* [Exercise instructions] The entries below contain a stretch that opens with the line containing "The image size is (501, 587)." and closes with the line containing "800x598 pixels."; set down that stretch exactly, both ends included, and nothing else.
[[ Dataset records open ]]
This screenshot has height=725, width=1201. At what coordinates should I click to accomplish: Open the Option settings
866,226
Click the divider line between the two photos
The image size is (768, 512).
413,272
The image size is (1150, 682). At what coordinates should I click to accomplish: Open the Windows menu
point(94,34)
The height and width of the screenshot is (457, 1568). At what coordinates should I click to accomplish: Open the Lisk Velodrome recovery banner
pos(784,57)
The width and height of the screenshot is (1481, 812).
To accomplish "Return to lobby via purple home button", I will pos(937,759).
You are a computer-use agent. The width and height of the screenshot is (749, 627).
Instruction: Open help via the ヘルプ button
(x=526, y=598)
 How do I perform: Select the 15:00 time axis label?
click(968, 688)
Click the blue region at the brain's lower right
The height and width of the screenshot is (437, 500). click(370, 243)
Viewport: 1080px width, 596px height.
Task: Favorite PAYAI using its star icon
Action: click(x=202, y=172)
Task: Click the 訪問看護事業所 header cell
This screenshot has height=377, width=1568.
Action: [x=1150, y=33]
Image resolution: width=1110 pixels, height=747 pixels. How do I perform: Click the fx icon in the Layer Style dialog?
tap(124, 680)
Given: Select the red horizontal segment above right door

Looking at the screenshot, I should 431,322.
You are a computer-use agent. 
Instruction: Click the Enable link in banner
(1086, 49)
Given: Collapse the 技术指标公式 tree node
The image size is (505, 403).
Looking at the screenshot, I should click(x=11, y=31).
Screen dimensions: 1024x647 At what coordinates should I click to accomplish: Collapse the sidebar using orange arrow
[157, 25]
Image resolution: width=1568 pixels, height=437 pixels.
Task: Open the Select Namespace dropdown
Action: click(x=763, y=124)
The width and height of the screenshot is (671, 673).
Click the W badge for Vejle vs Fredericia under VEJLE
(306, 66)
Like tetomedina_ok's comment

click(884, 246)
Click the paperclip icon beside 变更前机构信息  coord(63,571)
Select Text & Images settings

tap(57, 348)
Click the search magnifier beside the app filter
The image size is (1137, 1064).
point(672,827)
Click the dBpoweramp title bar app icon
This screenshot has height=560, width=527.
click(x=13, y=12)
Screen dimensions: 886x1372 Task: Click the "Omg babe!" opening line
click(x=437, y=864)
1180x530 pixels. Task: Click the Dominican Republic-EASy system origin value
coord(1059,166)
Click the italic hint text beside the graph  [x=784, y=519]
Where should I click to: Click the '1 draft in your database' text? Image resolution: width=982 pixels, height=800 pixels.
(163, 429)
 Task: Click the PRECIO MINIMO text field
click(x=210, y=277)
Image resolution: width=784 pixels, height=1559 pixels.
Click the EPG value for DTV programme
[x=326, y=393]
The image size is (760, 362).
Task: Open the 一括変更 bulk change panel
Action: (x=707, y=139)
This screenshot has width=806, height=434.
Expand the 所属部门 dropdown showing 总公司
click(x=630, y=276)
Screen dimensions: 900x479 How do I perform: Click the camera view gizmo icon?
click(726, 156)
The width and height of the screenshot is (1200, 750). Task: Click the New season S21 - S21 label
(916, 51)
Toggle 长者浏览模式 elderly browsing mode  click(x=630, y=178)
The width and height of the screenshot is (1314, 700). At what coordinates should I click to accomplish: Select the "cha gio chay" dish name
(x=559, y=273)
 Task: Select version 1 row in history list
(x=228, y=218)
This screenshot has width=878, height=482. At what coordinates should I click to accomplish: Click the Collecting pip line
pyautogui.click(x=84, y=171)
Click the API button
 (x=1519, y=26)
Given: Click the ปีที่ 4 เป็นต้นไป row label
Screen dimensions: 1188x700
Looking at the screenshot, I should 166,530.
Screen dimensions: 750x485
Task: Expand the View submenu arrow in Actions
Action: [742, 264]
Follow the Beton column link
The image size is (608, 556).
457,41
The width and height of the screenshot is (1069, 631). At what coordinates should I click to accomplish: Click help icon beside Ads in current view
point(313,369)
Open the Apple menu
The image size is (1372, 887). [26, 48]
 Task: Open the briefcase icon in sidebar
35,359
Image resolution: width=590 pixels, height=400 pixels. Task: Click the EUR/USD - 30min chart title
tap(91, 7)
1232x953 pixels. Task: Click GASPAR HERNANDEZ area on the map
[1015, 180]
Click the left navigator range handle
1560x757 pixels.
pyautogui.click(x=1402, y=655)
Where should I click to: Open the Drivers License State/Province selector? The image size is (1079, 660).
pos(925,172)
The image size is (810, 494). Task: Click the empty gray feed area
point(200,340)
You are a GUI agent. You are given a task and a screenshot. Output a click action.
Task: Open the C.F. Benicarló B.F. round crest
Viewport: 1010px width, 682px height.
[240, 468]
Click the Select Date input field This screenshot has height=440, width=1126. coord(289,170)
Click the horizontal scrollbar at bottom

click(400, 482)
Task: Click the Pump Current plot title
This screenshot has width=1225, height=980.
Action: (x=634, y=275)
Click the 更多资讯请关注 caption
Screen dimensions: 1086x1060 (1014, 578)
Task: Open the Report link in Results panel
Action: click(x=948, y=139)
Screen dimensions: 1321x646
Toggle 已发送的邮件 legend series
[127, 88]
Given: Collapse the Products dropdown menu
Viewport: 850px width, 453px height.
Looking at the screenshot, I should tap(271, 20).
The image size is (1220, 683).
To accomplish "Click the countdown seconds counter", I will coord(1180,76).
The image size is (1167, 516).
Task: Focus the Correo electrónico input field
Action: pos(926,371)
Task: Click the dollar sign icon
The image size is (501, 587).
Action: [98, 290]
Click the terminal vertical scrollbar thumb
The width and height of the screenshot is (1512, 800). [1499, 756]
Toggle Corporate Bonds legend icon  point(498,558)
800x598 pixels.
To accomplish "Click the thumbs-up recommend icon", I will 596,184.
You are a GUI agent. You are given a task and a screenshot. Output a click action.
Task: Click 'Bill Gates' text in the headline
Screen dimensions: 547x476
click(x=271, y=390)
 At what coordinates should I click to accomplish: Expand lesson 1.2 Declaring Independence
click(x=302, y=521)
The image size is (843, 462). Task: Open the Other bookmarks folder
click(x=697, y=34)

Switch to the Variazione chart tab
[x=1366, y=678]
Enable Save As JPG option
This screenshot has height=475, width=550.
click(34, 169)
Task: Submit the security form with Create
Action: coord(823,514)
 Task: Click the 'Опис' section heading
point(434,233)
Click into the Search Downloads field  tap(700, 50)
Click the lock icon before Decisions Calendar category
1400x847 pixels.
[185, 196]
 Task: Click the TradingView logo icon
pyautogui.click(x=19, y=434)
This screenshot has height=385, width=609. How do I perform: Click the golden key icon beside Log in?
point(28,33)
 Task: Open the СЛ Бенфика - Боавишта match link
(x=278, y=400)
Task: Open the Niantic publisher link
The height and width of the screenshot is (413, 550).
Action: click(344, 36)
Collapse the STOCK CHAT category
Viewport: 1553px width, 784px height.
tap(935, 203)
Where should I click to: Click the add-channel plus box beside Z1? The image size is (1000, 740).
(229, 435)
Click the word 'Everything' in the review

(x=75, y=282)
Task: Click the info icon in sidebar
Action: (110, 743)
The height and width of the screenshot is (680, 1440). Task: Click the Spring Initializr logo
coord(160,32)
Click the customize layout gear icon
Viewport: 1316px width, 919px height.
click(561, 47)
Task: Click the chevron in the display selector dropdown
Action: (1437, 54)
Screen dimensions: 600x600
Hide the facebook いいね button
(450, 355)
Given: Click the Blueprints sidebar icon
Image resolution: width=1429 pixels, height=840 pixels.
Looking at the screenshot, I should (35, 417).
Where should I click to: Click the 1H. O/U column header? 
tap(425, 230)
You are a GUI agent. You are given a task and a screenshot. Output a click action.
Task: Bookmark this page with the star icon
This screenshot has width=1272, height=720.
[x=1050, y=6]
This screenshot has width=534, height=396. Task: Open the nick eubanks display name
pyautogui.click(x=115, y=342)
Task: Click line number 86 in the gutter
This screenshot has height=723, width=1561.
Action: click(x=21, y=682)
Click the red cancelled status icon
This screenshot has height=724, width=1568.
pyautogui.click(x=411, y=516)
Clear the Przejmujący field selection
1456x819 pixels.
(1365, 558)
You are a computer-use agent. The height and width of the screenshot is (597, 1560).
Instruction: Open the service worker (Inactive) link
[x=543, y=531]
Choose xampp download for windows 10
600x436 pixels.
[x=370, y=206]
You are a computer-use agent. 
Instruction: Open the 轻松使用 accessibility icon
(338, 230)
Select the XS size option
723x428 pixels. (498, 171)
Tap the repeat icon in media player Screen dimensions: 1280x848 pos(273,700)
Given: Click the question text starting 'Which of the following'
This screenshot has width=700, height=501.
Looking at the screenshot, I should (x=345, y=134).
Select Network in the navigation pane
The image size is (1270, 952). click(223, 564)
[[ Dataset records closed ]]
* [Answer section]
The image size is (501, 587).
Action: [98, 290]
Click the terminal vertical scrollbar thumb
The width and height of the screenshot is (1512, 800). [1499, 756]
Toggle Corporate Bonds legend icon  point(498,558)
800x598 pixels.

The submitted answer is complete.